Exercise brief: Look through the listing below for the word "computer" and copy every line where it occurs.

Information:
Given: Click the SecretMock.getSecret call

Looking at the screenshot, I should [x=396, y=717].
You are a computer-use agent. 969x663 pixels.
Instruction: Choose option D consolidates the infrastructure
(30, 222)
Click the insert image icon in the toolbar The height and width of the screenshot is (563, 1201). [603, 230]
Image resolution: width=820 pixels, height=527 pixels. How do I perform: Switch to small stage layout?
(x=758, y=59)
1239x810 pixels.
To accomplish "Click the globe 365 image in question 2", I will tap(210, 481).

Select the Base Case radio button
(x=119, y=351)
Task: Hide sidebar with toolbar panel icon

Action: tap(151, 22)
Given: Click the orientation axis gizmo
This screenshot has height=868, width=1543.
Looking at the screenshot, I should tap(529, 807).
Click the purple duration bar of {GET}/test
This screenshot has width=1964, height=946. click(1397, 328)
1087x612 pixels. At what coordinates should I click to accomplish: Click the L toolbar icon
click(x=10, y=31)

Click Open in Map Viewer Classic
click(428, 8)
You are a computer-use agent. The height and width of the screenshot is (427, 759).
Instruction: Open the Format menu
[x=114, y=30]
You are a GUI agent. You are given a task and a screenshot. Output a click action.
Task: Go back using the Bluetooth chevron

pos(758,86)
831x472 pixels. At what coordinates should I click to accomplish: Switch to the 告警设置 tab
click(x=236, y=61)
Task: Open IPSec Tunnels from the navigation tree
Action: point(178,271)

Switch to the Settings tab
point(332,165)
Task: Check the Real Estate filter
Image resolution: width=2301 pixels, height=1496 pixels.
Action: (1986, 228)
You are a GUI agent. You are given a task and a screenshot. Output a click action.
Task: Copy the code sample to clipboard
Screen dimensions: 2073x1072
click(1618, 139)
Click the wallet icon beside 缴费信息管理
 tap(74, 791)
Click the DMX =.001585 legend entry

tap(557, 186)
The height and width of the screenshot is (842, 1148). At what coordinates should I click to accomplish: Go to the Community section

Result for this task:
You are a computer-use agent. 969x663 pixels.
You are a computer-use agent. The height and width of the screenshot is (427, 759).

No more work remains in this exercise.